Stop asking, “Why me?” Oh, yes…and stop asking, “Why not me?” , too. That’s right- you can’t ask, “Why them”, either. Just stop asking “why”, altogether.  Do what God put you here to do, which is to worship Him, use the gifts He has given you to bring glory to His name: make Disciples, teach, intercede, pastor, whatever talents and gifts He has given you with which you can proclaim His goodness, love, mercy and glory, use them. When things happen in your life, don’t start whining that God is punishing you, or feel guilty that you are so blessed while others aren’t (remember that Yeshua said you will always have the poor amongst you.) Just do what God says to do, and keep on doing it through all the good and all the bad times.

We live in a cursed world, and if you feel that you are really being attacked, don’t ask ,”Why me?” but ask if you have wandered away from God. God provides His kippur, His covering (blessings, if you will) to protect us from the cursed world we live in. He does this when we are walking alongside Him, when we are living in His will. God has His path to walk, and when we wander off He will not wander off with us, so we find ourselves outside the kippur of His goodness and mercy. That’s when we should be asking ourselves something, but not, “Why me?” We need to ask, “Where did I get off track?” And, “How do I get back on track?” Those are the questions we need to constantly ask; we need to always question our motives, our desires, our actions, and understand that God is always there, He is always the same, and when things happen that we feel are not what we expected, it isn’t about God changing- it’s about us changing.

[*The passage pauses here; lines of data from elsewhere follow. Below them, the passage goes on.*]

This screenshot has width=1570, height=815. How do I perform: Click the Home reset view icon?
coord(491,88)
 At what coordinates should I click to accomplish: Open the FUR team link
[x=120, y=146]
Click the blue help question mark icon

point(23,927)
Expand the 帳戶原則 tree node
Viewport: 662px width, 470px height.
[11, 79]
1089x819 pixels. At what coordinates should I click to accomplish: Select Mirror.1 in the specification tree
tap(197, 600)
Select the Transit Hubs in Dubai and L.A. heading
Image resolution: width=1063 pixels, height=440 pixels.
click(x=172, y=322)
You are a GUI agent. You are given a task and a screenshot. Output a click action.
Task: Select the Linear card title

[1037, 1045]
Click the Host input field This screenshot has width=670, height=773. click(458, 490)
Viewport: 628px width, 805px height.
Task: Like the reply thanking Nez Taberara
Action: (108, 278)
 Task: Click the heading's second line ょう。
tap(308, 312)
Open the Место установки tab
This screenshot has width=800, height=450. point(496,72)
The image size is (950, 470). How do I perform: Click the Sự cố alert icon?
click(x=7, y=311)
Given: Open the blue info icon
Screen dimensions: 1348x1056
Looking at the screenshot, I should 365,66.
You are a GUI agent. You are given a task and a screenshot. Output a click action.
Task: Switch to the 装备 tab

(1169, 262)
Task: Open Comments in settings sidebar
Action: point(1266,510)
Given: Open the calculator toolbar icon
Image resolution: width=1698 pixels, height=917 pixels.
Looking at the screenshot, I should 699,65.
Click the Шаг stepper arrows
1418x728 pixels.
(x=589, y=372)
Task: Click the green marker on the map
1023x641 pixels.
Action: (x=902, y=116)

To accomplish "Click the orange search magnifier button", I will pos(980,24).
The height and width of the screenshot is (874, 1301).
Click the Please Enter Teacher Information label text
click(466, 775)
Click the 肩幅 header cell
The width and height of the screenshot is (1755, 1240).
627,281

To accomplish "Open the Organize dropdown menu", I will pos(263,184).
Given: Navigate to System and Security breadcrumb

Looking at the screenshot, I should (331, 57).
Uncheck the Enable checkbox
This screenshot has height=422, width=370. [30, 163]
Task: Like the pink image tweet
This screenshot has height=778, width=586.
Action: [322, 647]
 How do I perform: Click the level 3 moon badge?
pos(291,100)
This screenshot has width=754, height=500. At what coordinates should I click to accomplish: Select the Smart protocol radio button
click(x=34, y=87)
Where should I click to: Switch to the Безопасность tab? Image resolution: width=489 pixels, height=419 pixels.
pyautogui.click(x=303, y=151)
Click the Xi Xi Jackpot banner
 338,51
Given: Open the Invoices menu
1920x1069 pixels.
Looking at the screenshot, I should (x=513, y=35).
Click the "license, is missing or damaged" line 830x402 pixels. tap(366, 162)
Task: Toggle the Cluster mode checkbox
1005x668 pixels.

Starting today, ask “What am I doing?” instead of “Why me?” If things go wrong, ask ,”What did I do that may have caused this?”  If things are going great, ask yourself, “What am I doing that must be good in God’s eyes?”

God is in charge, but we have the freedom to do what we please. That often means we will go in the wrong direction, or we will actually do something really worthy of blessing. I like to say when I have done something really well, it is God doing it through me and He deserves the glory. When I screw-up royally, then I can take full credit. But I don’t ask, “Why me?”

Frankly, I don’t care why me or why not me, or why them…I only care about staying in God’s will and doing what pleases Him. I don’t ask “why”, I ask “what”, as in,”What did I do to get off track?” and then”What must I do to get back on track?” Sometimes I can ask the best question of all, “What am I doing that is so wonderful in God’s eyes, and how do I keep on doing it?”

“What” is the question that helps; “Why me?” is self-defeating and leads to inaction, guilt, and sadness whereas”What should I do?” encourages us to take action, improve and work towards demonstrating God’s glory.